[RECORD EXTRACTS]
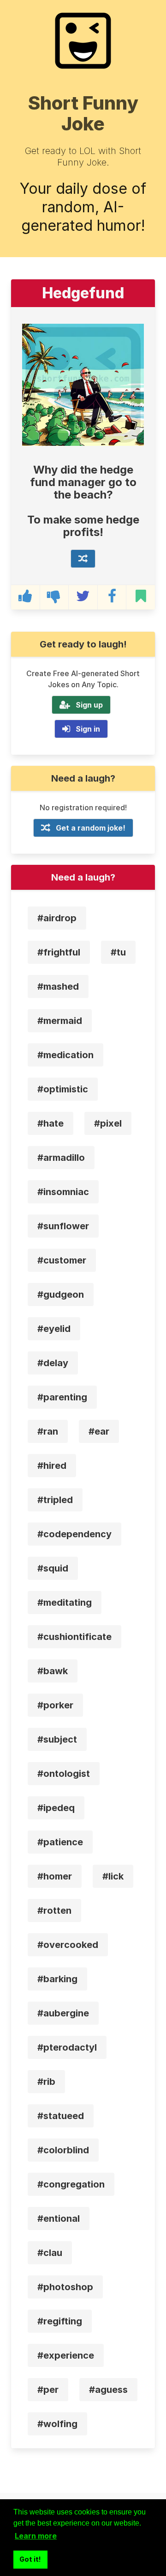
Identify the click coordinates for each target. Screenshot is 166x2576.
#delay (52, 1362)
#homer (54, 1876)
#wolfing (57, 2423)
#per (48, 2389)
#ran (47, 1431)
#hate (50, 1123)
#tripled (55, 1499)
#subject (57, 1739)
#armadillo (61, 1157)
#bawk (52, 1670)
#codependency (74, 1534)
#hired (51, 1465)
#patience (60, 1842)
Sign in (88, 728)
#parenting (62, 1397)
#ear (99, 1431)
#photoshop (65, 2287)
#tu (118, 952)
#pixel (108, 1123)
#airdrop (57, 918)
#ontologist (63, 1773)
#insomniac (63, 1191)
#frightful (58, 952)
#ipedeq (56, 1807)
[/RECORD EXTRACTS]
[PROBLEM TO WORK ON]
Write each entry again exactly, minus any images.

[ANSWER SECTION]
Identify the click coordinates for each target. Screenshot is 166x2576.
#delay (52, 1362)
#homer (54, 1876)
#wolfing (57, 2423)
#per (48, 2389)
#ran (47, 1431)
#hate (50, 1123)
#tripled (55, 1499)
#subject (57, 1739)
#armadillo (61, 1157)
#bawk (52, 1670)
#codependency (74, 1534)
#hired (51, 1465)
#patience (60, 1842)
Sign in (88, 728)
#parenting (62, 1397)
#ear (99, 1431)
#photoshop (65, 2287)
#tu (118, 952)
#pixel (108, 1123)
#airdrop (57, 918)
#ontologist (63, 1773)
#insomniac (63, 1191)
#frightful (58, 952)
#ipedeq (56, 1807)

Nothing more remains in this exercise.